START Article

He refuted this assumption by showing that much of what we know about the world consists of complex attitudes or tendencies that make us lean towards one interpretation over another. He argued that, even when we use explicit symbols, we are using them against an unconscious and informal background including commonsense knowledge and that without this background our symbols cease to mean anything. This background, in Dreyfus' view, was not implemented in individual brains as explicit individual symbols with explicit individual meanings.

- The epistemological assumption
  All knowledge can be formalized.

This concerns the philosophical issue of epistemology, or the study of knowledge. Even if we agree that the psychological assumption is false, AI researchers could still argue (as AI founder John McCarthy has) that it is possible for a symbol processing machine to represent all knowledge, regardless of whether human beings represent knowledge the same way. Dreyfus argued that there is no justification for this assumption, since so much of human knowledge is not symbolic or even expressible using formal constructs.

- The ontological assumption
  The world consists of independent facts that can be represented by independent symbols

AI researchers (and futurists and science fiction writers) often assume that there is no limit to formal, scientific knowledge, because they assume that any phenomenon in the universe can be described by symbols or scientific theories. This assumes that everything that exists can be understood as objects, properties of objects, classes of objects, relations of objects, and so on: precisely those things that can be described by logic, language and mathematics. The study of being or existence is called ontology, and so Dreyfus calls this the ontological assumption. If this is false, then it raises doubts about what we can ultimately know and what intelligent machines will ultimately be able to help us to do.

=== Knowing-how vs. knowing-that: the primacy of intuition ===

In Mind Over Machine (1986), written (with his brother) during the heyday of expert systems, Dreyfus analyzed the difference between human expertise and the programs that claimed to capture it. This expanded on ideas from What Computers Can't Do, where he had made a similar argument criticizing the "cognitive simulation" school of AI research practiced by Allen Newell and Herbert A. Simon in the 1960s.

Dreyfus argued that human problem solving and expertise depend on our background sense of the context, of what is important and interesting given the situation, rather than on the process of searching through combinations of possibilities to find what we need. Dreyfus would describe it in 1986 as the difference between "knowing-that" and "knowing-how", based on Heidegger's distinction of present-at-hand and ready-to-hand.

END Article

### Set tasks
a. Can you quote the passage on Dreyfus's critique of AI word for word, from "AI researchers (and" up to and including "help us to do."?
b. Answer these from the passage on Dreyfus's critique of AI:
(i) What does the epistemological assumption state?
(ii) Which AI founder is named as arguing that a symbol processing machine could represent all knowledge?
(iii) In what year was Mind Over Machine written?

START Information provided

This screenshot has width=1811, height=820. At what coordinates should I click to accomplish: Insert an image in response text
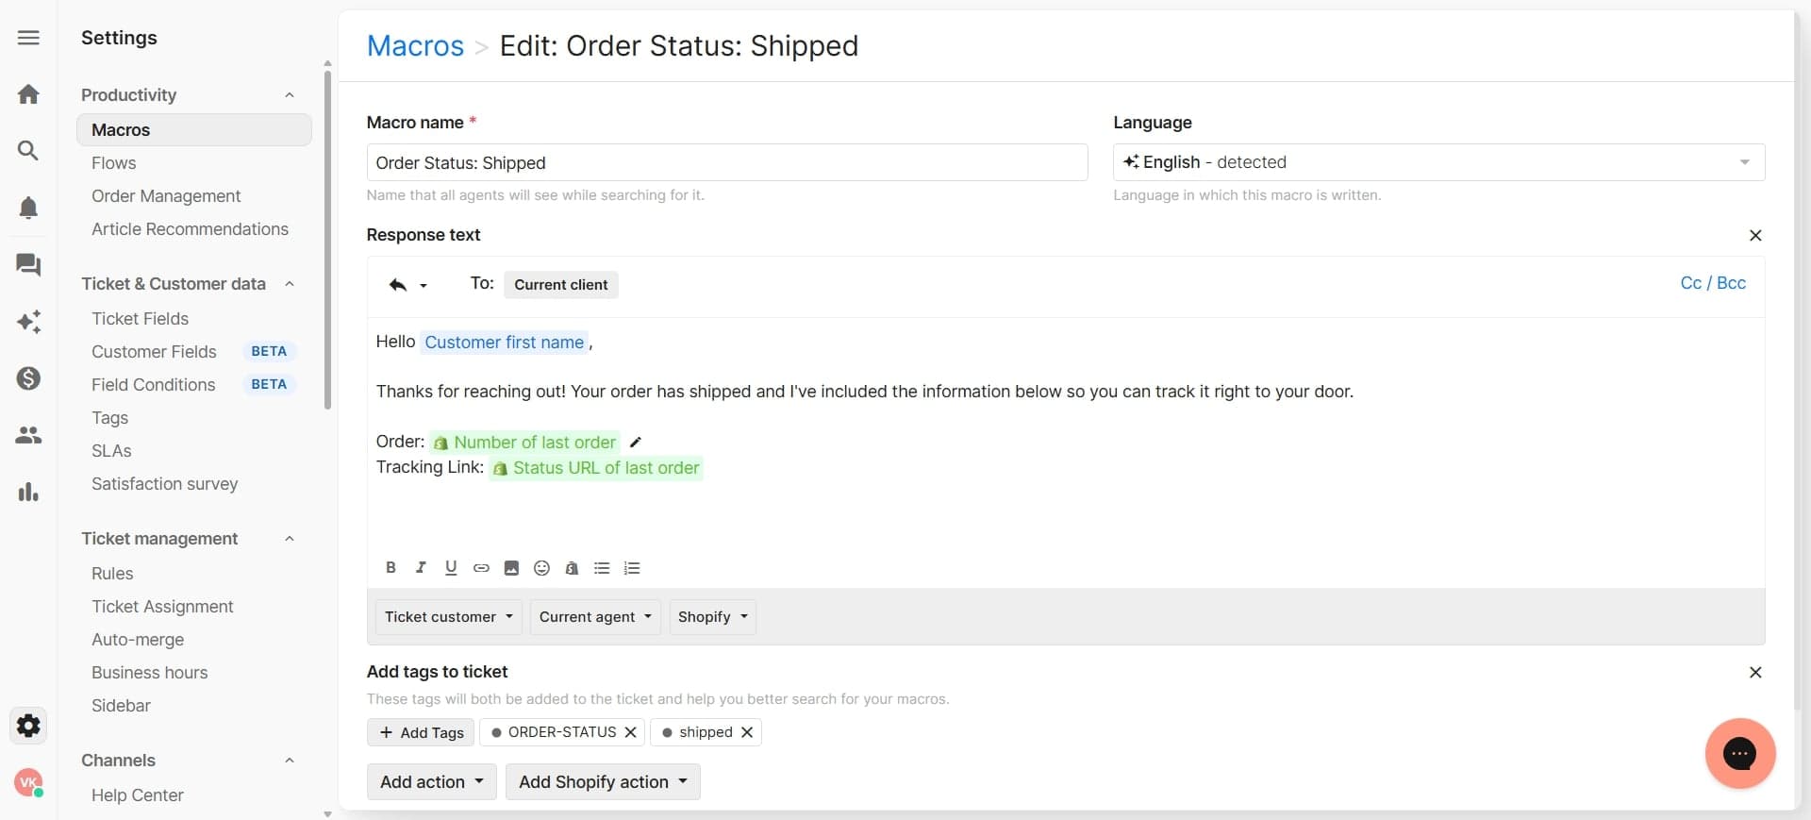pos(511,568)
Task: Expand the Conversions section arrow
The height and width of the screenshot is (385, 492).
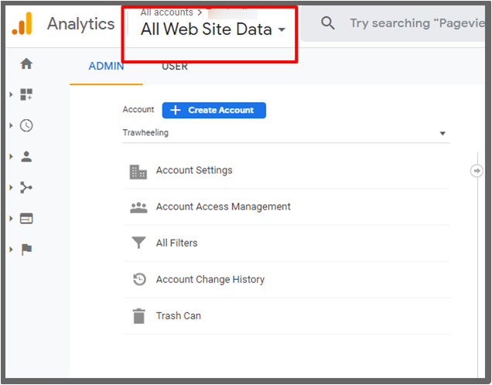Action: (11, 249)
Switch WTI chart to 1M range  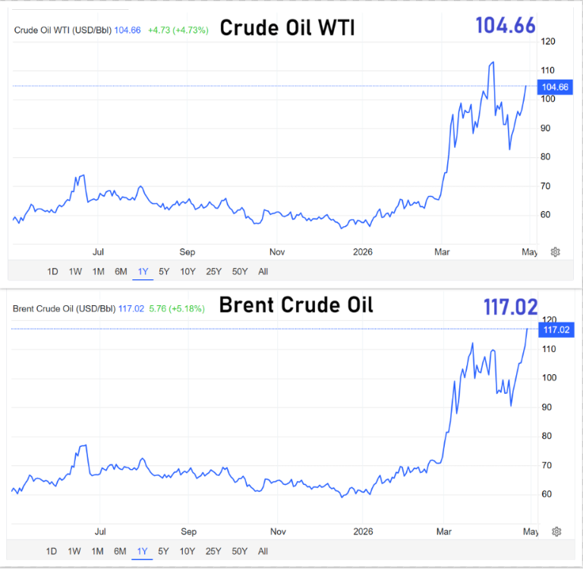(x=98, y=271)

END Information provided
START Information provided

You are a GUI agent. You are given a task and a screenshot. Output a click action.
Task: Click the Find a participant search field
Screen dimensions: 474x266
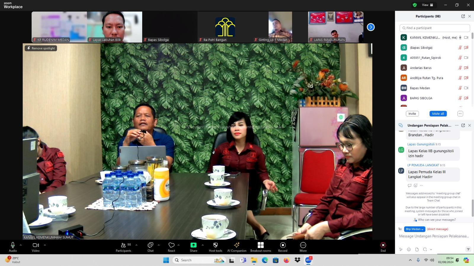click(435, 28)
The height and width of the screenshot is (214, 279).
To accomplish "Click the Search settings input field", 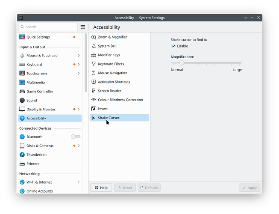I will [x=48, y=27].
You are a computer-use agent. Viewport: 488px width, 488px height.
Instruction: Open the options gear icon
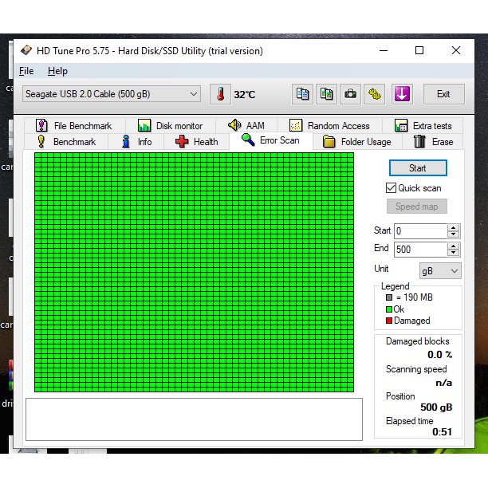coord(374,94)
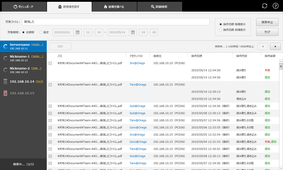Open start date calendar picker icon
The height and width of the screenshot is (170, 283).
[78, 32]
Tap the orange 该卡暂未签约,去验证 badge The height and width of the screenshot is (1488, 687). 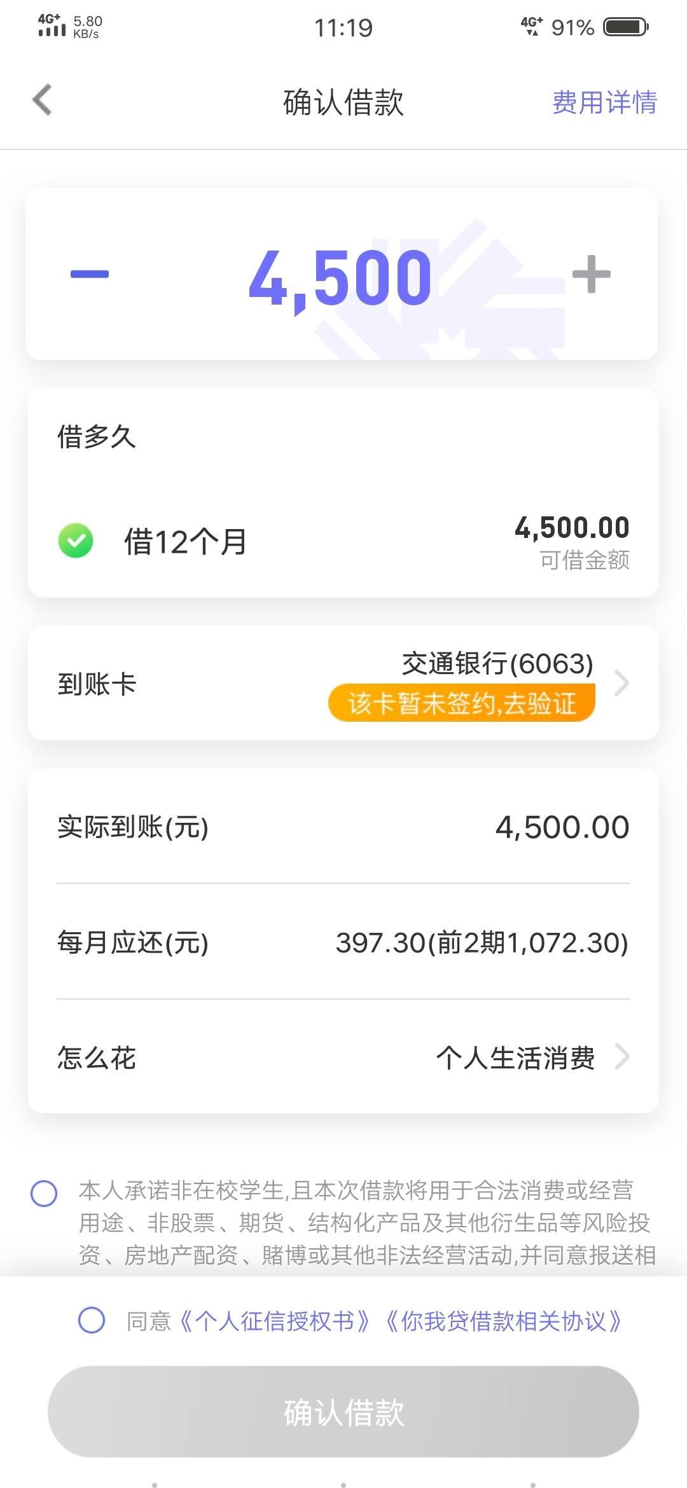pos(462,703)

END Information provided
START Information provided

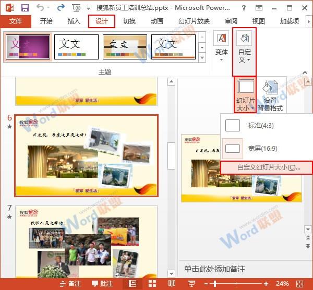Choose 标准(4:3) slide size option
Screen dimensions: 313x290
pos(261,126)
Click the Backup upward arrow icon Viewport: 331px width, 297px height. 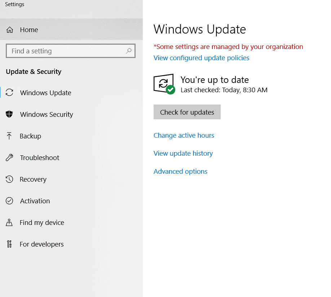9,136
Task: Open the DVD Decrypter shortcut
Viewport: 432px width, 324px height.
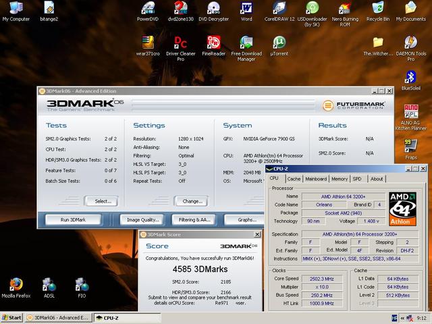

END Information provided

### Complete answers
a.
AI researchers (and futurists and science fiction writers) often assume that there is no limit to formal, scientific knowledge, because they assume that any phenomenon in the universe can be described by symbols or scientific theories. This assumes that everything that exists can be understood as objects, properties of objects, classes of objects, relations of objects, and so on: precisely those things that can be described by logic, language and mathematics. The study of being or existence is called ontology, and so Dreyfus calls this the ontological assumption. If this is false, then it raises doubts about what we can ultimately know and what intelligent machines will ultimately be able to help us to do.

b.
(i) All knowledge can be formalized.
(ii) John McCarthy
(iii) 1986